Inflation in the US is nearly 8.0% while unemployment is below 4.0% and interest rates are historically low. The Federal Reserve is beginning its process to normalize rates, a task that will become more difficult as high energy prices hamper economic growth. Moreover, there is a strong inverse correlation between a president’s approval rating and the cost of gasoline. This is important because the president’s approval rating is the single biggest determinant of the midterm election outcome. Our sense is that Congress will be looking to pass energy legislation sometime in 2022.

Energy policy is likely to receive more attention in Congress.
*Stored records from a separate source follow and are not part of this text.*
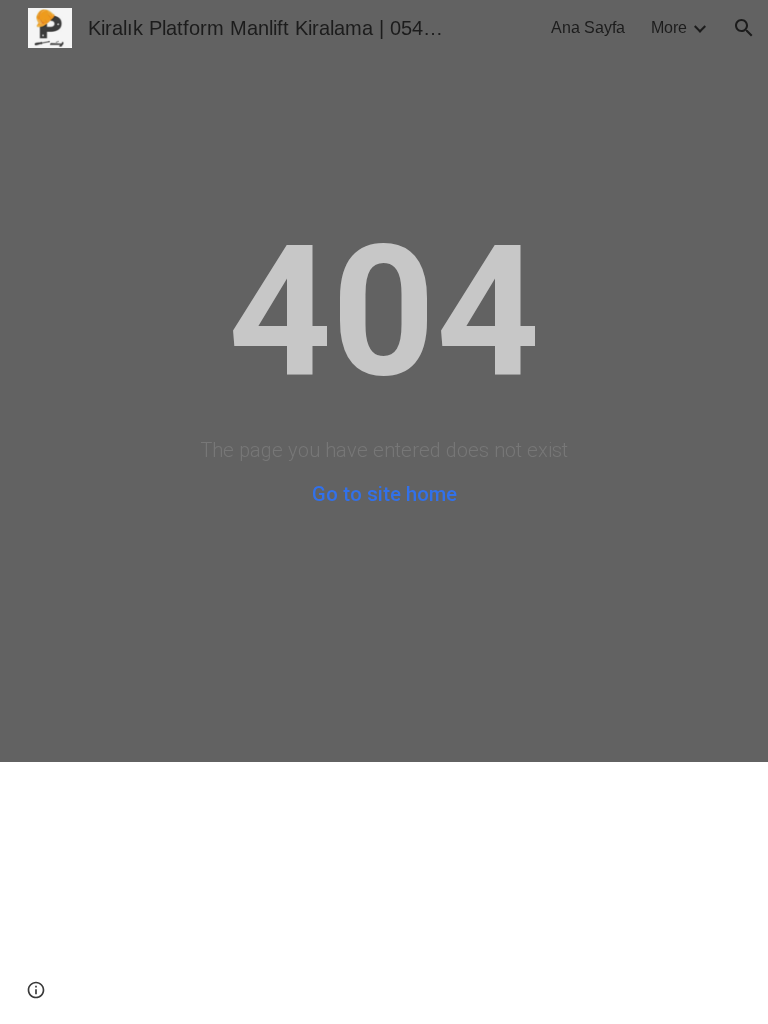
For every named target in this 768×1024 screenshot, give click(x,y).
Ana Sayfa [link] (588, 27)
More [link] (669, 27)
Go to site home (384, 494)
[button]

The energy component of the Russia-Ukraine conflict is leading to increased discussion of US and European energy independence. For now, the Biden administration is insisting that the best path to reduce dependence on Russian energy is to accelerate the transition to renewable energy while seeking short-term options to get new oil and gas onto the market. More specifically, the president is pushing for $500 billion in climate spending and tax incentives to increase renewable energy production, adoption of electric vehicles, and energy efficiency improvements. However, passage of these tax credits as a standalone measure is unlikely to receive the support of Democratic Senator Joe Manchin, who would like to see an “all of the above approach” with new offshore drilling, improved pipeline permitting, and liquid natural gas (LNG) exports. As a result, Senator Manchin wants a bipartisan energy bill from Congress that would include tax incentives for renewable energy AND provisions that support the domestic fossil fuel industry. This may be a bit of a tough pill for progressive members of the Democratic Party to swallow given their commitment to end the use of fossil fuels. But at $5 per gallon of gasoline, an American voter who is deeply worried about the cost of living, and midterm elections coming up, energy policy may become the surprise issue of 2022.